↓↓↓

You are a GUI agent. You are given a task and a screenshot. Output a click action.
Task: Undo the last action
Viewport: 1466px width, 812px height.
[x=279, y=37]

↑↑↑
↓↓↓

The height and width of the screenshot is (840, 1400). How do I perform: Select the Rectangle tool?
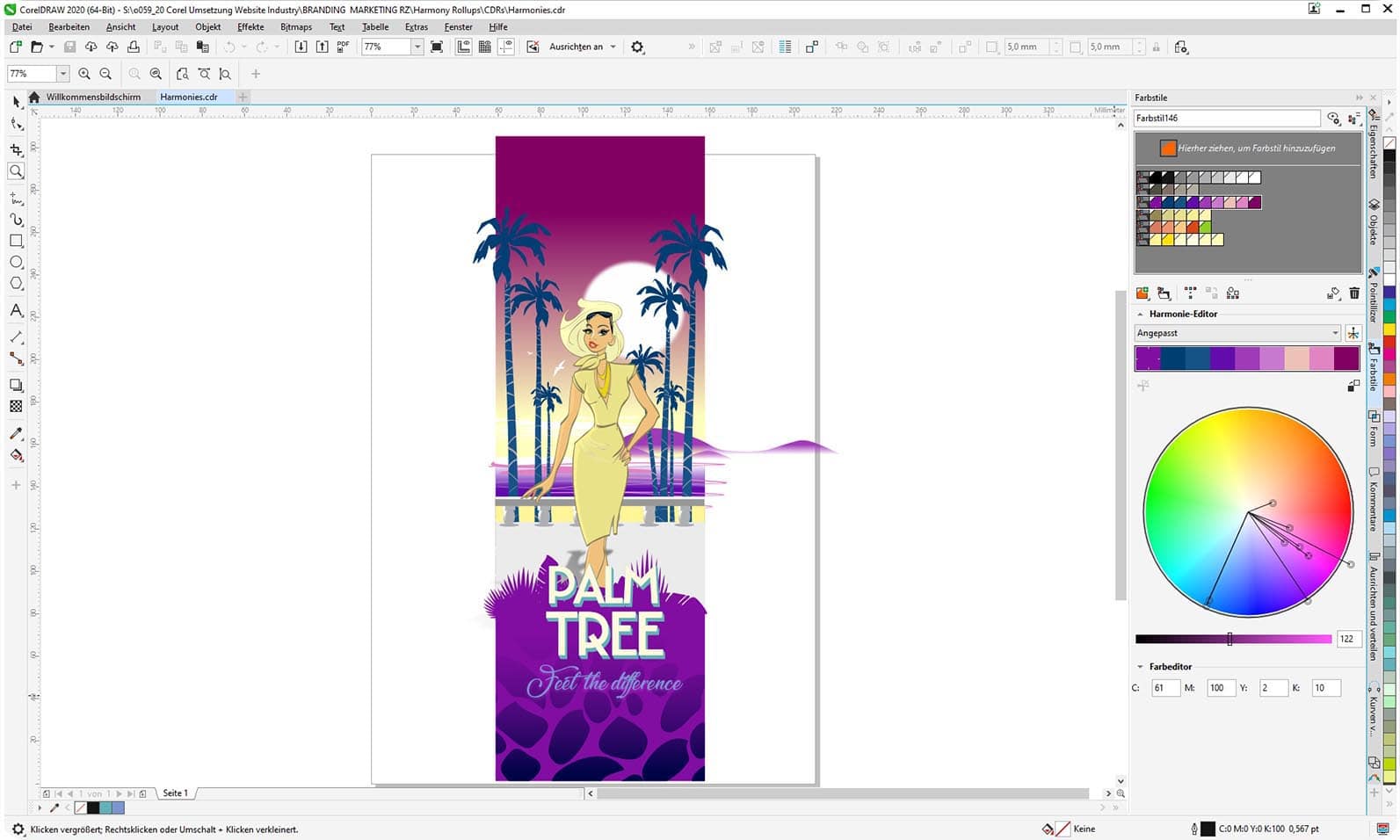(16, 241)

↑↑↑

## What you are asked to do
Show every line from the entries above in which the word "action" appears.

## Finished task
You are a GUI agent. You are given a task and a screenshot. Output a click action.
Task: Undo the last action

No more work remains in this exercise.